• _Challenge_: Could you write out the material again from the line with "You are a computer-use" up to and including the line with "Action: (991, 1096)", swapping "ribbon" for "toolbar" and changing nothing else? Omit the pictures.

• _Records supplied_:
....................

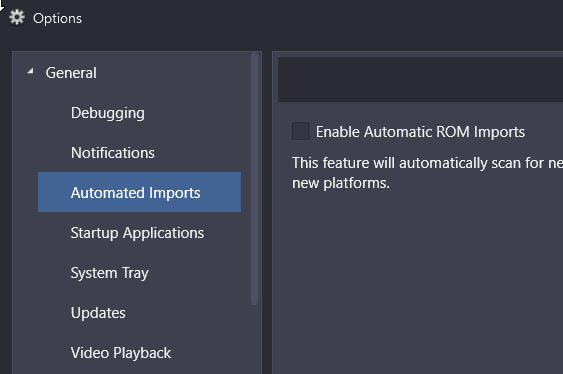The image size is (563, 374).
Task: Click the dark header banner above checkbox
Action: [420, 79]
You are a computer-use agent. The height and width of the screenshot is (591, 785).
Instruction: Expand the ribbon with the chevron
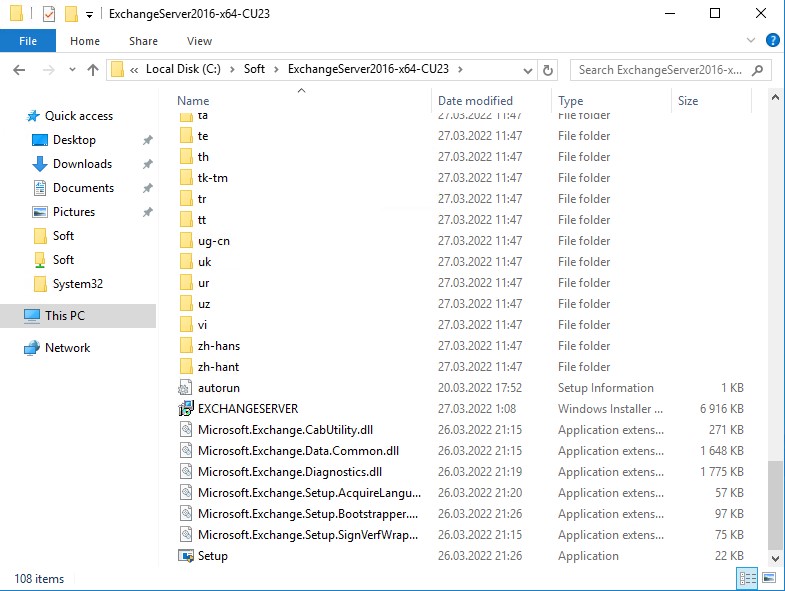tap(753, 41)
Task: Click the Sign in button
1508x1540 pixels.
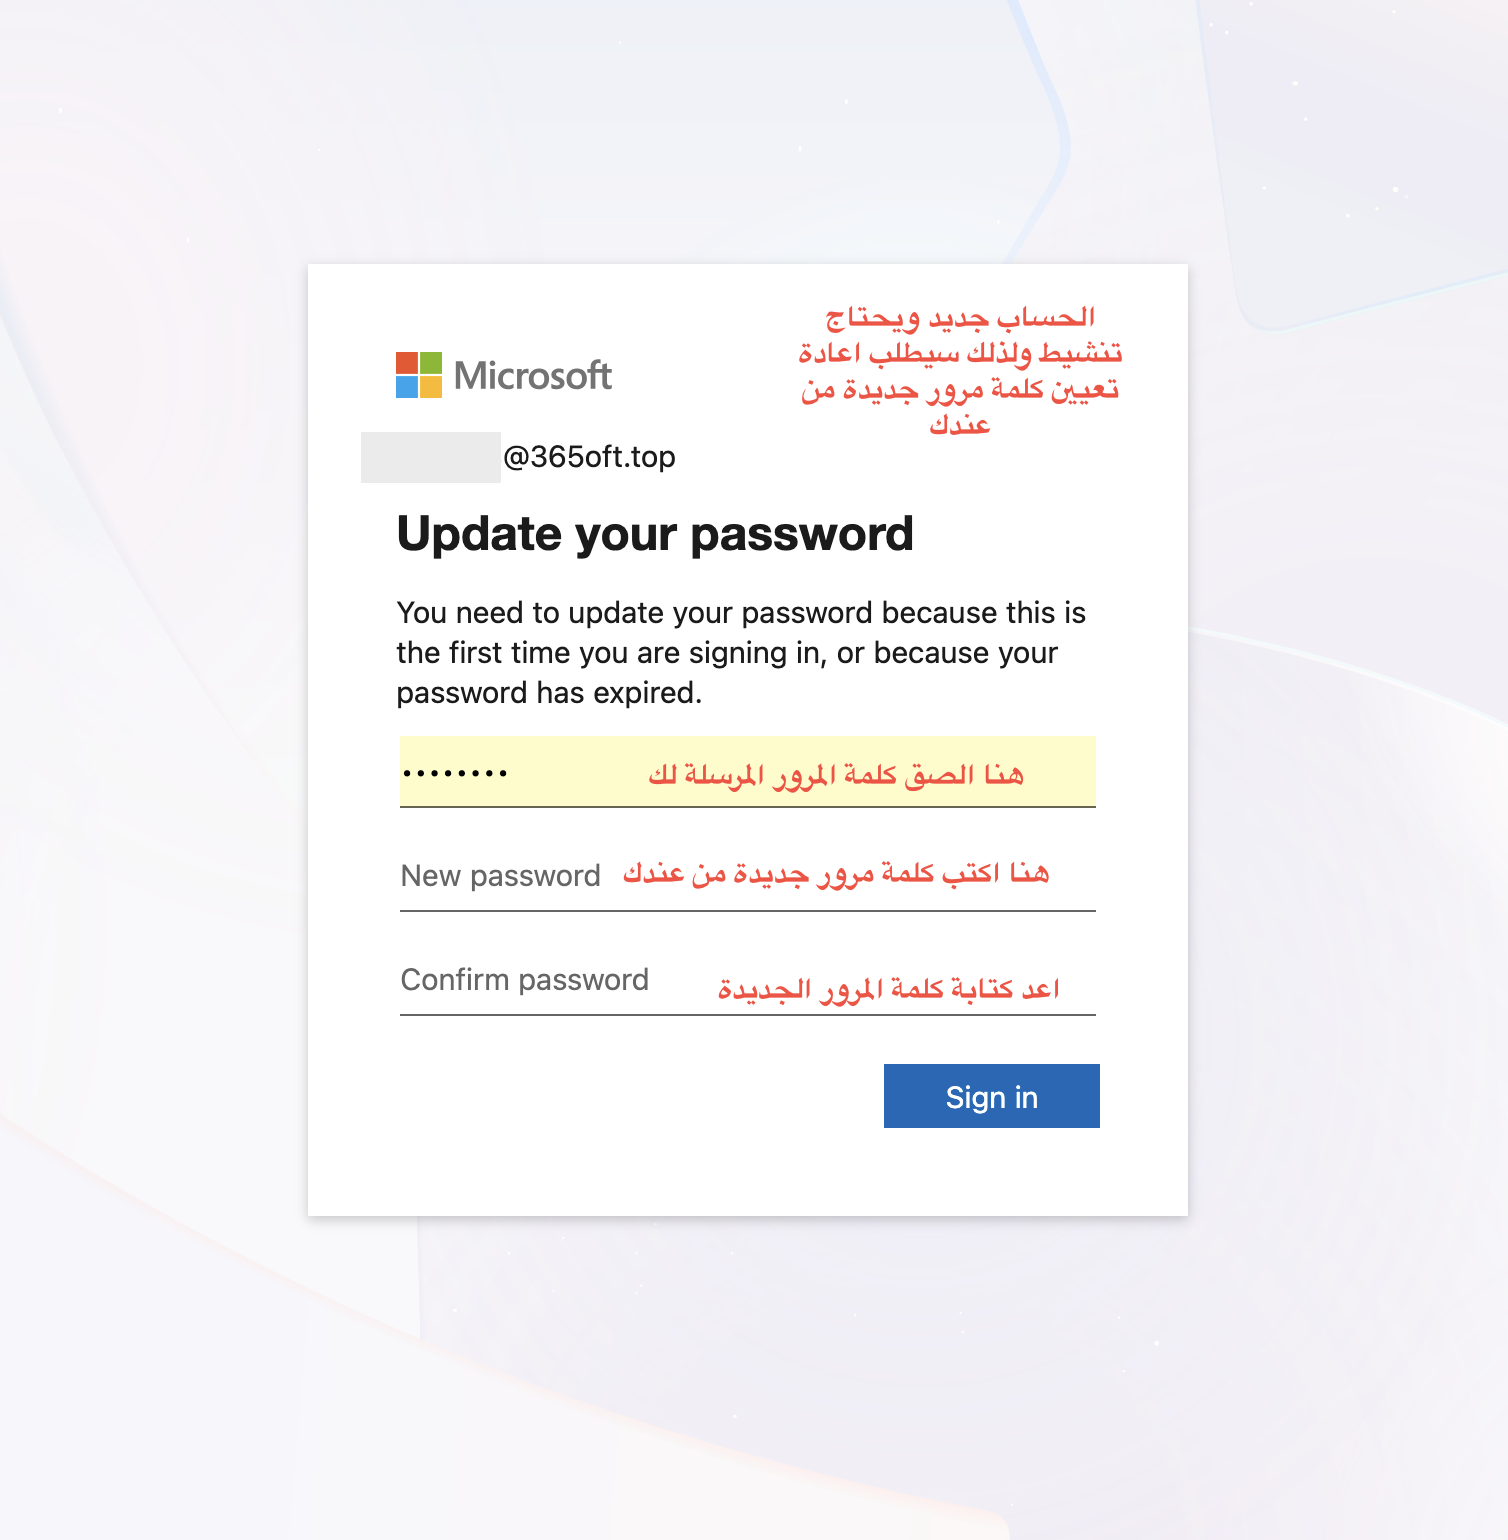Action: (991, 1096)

....................

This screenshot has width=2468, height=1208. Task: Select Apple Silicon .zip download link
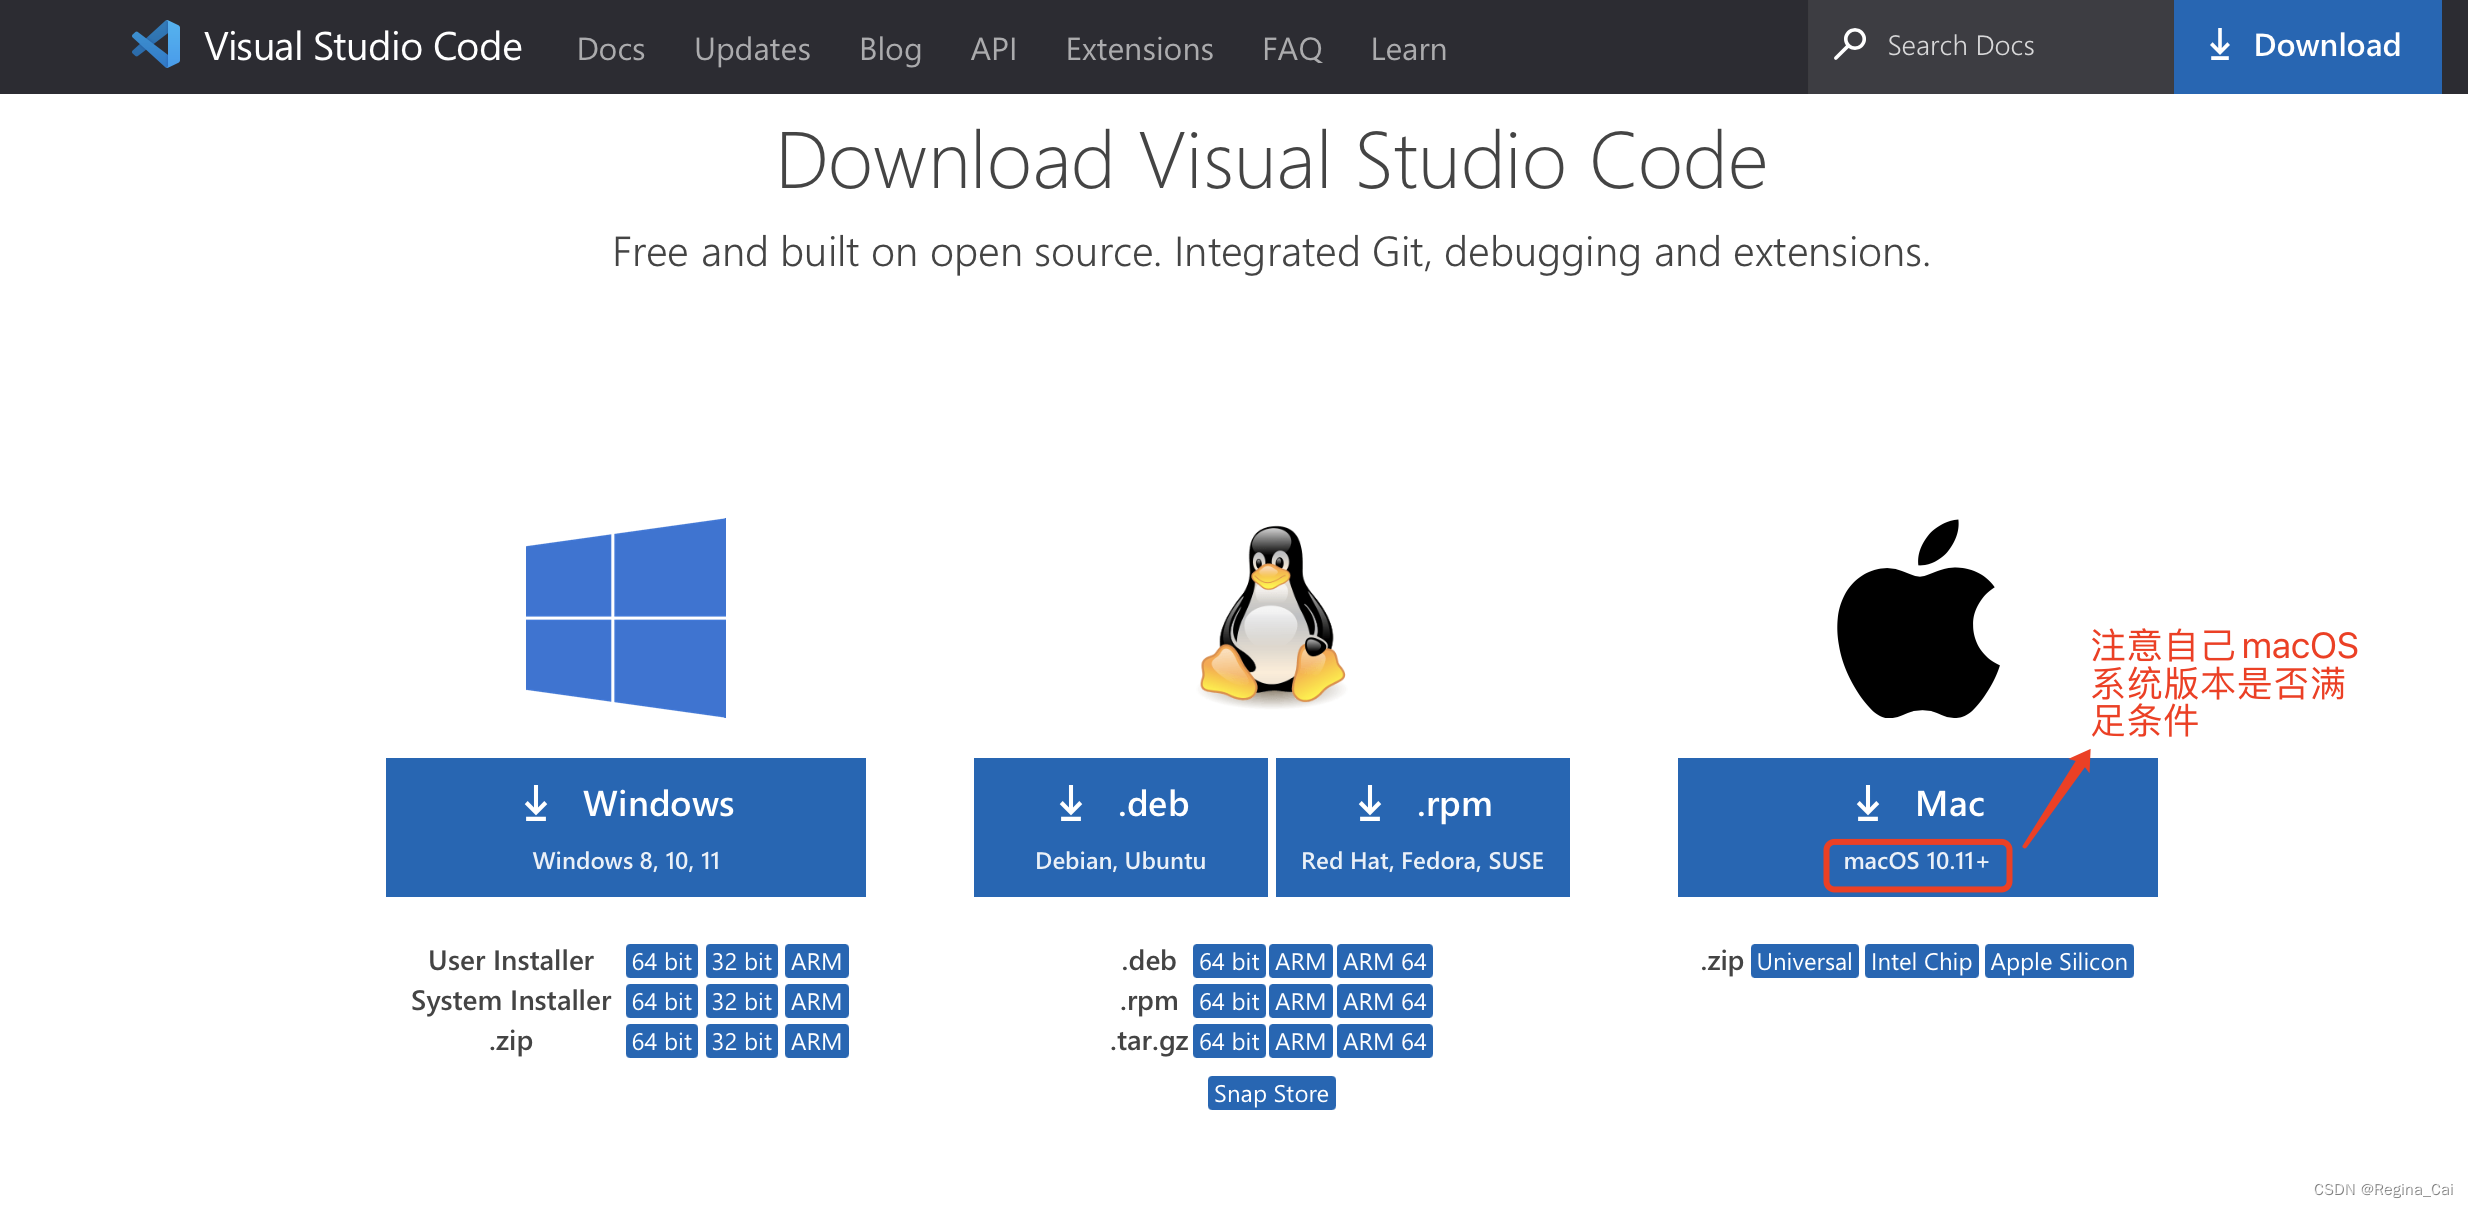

....................

• _Solution to this task_:
You are a computer-use agent. The height and width of the screenshot is (591, 785).
Instruction: Expand the toolbar with the chevron
tap(753, 41)
Task: Click the Sign in button
1508x1540 pixels.
Action: (991, 1096)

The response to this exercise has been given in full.